Je termine mon analyse par un questionnement sur la collaboration possible entre artisan et designer : quelles sont les conditions, les enjeux et les interactions produites par de tels échanges ? Que produit la collaboration, et comment aller vers une co-intentionnalité émergeant de la situation ?

Dans l’ensemble de ce mémoire de fin d’étude, ma réflexion part d’un journal, d’une expérience vécue, qui (à mon retour du terrain) est confrontée à des lectures, des auteurs, des contextes différents, pour glisser de l’expérience locale à une pensée plus générale.

Pour ce numéro de Gros Gris, intitulé Temps Libre, j’ai développé un passage de mon mémoire, un questionnement sur le temps, liée à une pratique rurale et traditionnelle de la poterie dans un contexte précis.

Dans un contexte où il n’existe pas d’horaires de bureau, de pointage, de rendez-vous, ni même d’heures; quand il n’existe pas de limite entre le temps libre, et celui qui ne l’est pas, n’a-t-on jamais de temps libre, ou au contraire, l’est-il toujours?

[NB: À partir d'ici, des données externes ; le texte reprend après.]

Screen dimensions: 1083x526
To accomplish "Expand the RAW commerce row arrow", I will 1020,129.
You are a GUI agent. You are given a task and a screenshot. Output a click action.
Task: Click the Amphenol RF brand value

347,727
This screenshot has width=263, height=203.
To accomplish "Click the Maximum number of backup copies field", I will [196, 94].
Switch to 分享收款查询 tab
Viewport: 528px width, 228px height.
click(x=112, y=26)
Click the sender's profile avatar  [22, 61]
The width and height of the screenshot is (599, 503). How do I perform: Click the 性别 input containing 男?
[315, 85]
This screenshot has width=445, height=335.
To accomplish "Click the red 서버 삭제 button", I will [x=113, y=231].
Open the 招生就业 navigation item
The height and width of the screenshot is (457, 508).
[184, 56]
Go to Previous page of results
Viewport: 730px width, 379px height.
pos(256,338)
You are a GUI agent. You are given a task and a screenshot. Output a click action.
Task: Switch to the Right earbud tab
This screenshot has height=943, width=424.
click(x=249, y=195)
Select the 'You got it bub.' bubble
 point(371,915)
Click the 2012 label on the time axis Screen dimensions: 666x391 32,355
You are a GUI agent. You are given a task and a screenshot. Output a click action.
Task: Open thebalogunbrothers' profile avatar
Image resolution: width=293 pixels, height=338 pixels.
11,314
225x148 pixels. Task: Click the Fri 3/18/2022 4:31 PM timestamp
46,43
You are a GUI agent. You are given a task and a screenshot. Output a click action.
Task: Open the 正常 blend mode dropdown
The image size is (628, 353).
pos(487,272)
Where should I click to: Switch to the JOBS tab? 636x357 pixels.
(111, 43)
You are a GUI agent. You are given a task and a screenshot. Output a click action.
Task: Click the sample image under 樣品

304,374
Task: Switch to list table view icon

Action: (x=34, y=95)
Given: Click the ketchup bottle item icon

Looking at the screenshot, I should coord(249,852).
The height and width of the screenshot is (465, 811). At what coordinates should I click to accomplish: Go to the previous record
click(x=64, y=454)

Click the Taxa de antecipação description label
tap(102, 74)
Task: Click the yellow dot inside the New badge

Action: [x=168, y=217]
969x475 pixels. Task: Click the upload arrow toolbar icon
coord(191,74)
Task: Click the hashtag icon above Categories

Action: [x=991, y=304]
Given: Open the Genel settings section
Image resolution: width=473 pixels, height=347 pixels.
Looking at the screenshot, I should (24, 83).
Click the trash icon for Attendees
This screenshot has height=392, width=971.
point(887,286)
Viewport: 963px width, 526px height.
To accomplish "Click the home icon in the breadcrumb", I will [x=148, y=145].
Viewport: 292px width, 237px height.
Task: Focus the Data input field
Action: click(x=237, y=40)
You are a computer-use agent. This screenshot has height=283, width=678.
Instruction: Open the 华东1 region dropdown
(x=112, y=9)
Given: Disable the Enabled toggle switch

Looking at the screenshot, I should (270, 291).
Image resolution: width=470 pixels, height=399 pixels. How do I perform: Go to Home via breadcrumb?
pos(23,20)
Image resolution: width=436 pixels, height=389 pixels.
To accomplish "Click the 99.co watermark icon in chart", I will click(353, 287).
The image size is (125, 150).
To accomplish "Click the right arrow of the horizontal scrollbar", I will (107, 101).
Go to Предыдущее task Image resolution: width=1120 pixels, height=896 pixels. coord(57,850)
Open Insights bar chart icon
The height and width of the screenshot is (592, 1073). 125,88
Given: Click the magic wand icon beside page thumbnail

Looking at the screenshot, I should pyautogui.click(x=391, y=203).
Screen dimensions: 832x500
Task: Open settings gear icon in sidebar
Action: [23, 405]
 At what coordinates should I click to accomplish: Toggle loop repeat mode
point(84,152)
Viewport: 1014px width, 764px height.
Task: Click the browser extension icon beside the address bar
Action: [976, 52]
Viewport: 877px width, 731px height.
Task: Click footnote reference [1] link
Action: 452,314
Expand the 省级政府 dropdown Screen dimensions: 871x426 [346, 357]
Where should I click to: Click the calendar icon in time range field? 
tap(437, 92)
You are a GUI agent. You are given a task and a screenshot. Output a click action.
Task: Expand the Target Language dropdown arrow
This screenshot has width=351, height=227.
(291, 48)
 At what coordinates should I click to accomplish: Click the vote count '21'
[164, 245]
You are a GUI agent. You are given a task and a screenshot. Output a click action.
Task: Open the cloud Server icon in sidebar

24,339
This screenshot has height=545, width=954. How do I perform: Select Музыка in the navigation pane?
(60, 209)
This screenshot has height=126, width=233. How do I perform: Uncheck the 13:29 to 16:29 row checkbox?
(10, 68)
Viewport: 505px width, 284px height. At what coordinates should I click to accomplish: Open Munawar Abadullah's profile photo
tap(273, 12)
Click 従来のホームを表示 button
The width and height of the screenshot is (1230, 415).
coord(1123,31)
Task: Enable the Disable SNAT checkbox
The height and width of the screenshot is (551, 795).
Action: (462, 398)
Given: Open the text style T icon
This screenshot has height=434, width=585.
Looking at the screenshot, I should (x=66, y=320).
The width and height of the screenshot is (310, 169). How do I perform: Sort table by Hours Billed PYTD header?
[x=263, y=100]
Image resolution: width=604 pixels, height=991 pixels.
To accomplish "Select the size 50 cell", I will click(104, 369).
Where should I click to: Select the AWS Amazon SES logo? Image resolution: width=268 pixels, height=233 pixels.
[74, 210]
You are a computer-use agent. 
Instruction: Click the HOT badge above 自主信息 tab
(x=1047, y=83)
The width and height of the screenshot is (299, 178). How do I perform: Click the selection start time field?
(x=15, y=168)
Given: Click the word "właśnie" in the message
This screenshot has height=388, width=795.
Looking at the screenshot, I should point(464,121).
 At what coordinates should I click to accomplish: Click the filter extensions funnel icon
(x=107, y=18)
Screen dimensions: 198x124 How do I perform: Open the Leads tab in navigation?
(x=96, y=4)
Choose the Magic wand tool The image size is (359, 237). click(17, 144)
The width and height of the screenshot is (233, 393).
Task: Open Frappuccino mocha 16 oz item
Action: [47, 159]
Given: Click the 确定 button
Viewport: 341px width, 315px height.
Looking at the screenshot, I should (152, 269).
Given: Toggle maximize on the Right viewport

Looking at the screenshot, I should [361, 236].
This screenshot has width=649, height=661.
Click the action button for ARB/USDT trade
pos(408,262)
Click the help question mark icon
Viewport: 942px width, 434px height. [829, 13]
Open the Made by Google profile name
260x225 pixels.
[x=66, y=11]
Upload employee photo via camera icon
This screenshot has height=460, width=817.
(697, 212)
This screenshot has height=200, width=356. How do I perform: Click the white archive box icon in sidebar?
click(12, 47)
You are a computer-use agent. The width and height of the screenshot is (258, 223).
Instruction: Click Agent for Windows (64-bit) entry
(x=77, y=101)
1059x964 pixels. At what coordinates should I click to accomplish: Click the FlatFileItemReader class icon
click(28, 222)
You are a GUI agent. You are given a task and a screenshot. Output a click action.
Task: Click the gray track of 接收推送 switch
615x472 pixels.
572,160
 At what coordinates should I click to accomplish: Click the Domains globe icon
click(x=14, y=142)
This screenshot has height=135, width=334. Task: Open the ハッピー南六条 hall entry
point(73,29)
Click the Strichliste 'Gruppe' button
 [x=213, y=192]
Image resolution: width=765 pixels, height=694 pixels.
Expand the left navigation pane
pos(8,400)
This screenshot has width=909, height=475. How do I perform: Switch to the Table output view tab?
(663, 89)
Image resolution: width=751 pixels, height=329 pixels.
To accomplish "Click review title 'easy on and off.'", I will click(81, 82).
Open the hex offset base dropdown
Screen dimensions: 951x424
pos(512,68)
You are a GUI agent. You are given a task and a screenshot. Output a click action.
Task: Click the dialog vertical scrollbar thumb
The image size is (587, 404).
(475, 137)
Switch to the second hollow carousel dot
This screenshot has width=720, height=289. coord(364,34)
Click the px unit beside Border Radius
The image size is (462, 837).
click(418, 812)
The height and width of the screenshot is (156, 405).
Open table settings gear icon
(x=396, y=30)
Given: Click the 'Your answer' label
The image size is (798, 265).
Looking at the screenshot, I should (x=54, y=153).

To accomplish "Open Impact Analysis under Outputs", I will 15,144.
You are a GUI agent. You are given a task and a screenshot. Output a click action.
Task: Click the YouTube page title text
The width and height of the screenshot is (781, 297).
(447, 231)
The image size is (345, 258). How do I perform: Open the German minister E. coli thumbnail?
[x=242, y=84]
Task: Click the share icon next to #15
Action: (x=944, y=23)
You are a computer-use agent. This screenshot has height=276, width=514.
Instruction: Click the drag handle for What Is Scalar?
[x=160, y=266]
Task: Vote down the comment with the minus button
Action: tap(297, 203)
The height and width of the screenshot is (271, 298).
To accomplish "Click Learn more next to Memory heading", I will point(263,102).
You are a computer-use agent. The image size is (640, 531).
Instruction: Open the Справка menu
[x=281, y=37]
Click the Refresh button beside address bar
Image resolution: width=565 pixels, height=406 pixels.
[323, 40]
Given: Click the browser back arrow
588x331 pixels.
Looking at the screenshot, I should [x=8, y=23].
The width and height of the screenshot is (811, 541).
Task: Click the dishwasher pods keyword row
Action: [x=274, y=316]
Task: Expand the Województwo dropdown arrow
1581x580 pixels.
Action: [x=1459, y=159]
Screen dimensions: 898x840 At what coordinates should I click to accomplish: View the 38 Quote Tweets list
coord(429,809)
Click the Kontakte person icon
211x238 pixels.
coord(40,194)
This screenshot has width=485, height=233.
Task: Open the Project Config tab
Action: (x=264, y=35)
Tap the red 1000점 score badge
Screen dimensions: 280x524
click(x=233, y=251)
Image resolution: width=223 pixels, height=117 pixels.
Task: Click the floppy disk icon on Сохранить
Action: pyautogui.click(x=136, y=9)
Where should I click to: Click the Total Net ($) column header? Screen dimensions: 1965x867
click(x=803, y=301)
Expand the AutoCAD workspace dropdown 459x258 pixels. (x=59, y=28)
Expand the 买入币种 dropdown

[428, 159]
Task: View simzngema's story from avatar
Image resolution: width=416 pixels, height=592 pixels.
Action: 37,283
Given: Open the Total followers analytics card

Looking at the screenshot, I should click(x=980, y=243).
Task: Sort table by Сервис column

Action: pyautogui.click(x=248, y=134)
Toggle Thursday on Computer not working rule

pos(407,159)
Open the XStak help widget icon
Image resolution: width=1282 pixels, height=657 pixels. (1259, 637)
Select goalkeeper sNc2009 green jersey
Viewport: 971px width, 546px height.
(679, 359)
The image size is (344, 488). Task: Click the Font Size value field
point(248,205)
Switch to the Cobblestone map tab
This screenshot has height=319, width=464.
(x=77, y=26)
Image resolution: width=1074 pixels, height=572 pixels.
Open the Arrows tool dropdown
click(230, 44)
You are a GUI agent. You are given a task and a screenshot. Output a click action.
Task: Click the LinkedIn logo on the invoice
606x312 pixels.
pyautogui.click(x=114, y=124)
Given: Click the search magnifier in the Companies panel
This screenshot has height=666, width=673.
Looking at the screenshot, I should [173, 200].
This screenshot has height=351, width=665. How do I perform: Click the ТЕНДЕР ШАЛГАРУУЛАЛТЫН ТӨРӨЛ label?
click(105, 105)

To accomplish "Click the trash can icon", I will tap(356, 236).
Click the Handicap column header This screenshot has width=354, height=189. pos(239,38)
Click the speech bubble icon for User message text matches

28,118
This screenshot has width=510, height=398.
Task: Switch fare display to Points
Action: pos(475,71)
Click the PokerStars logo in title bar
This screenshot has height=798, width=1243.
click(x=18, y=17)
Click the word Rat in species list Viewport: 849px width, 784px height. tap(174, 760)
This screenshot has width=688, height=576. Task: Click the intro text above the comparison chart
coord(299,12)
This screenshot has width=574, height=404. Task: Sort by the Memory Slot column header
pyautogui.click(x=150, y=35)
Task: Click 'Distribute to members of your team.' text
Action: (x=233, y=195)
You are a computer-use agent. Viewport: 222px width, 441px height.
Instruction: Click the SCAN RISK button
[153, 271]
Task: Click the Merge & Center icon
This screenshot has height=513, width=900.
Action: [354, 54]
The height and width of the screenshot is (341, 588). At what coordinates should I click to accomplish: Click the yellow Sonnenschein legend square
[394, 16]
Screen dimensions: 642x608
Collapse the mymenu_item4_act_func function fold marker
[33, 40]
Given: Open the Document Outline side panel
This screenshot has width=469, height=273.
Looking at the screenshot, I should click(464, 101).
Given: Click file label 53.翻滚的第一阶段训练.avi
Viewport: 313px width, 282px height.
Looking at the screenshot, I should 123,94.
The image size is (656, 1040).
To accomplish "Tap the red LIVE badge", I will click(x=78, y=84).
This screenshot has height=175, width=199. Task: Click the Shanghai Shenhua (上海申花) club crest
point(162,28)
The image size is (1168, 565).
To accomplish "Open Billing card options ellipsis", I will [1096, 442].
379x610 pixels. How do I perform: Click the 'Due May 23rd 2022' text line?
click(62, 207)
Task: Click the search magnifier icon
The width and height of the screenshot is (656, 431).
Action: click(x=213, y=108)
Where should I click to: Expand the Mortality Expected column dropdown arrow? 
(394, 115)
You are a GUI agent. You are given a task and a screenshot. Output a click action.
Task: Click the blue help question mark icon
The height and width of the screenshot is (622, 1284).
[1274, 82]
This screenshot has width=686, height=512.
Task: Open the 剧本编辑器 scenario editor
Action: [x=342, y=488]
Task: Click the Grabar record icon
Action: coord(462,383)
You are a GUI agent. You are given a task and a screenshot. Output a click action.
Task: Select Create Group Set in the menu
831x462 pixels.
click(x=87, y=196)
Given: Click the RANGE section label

« C’est l’idée que prônait déjà William Morris, dans les années 1870 : « Ainsi, des thèmes en apparence mineurs : l’artisanat, la fabrication de ces humbles objets que chacun de nous utilise tous les jours […] recouvrent en fait des enjeux sociaux et politiques très vastes. » Le fond de cette recherche consiste donc à prendre en compte l’ensemble d’une situation, permettant une réflexion sur la diversité des outils pouvant servir à mieux penser notre développement futur, car comme le dit Hugues Jacquet, « Réfléchir différemment [N.D.A. : à toutes ces apparentes contradictions] invite alors à se saisir de ce formidable réservoir d’intelligence latent et accumulé au cours de l’histoire humaine. À l’ère post-industrielle en Europe occidentale, la pratique artisanale n’appelle pas à un retour en arrière.» Il est donc question de trouver un juste milieu entre regard sur le passé, et vision d’un avenir désirable que peut nous inspirer une étude du travail artisanal, comme nous l’avons fait ici à travers le prisme de son rapport au temps.»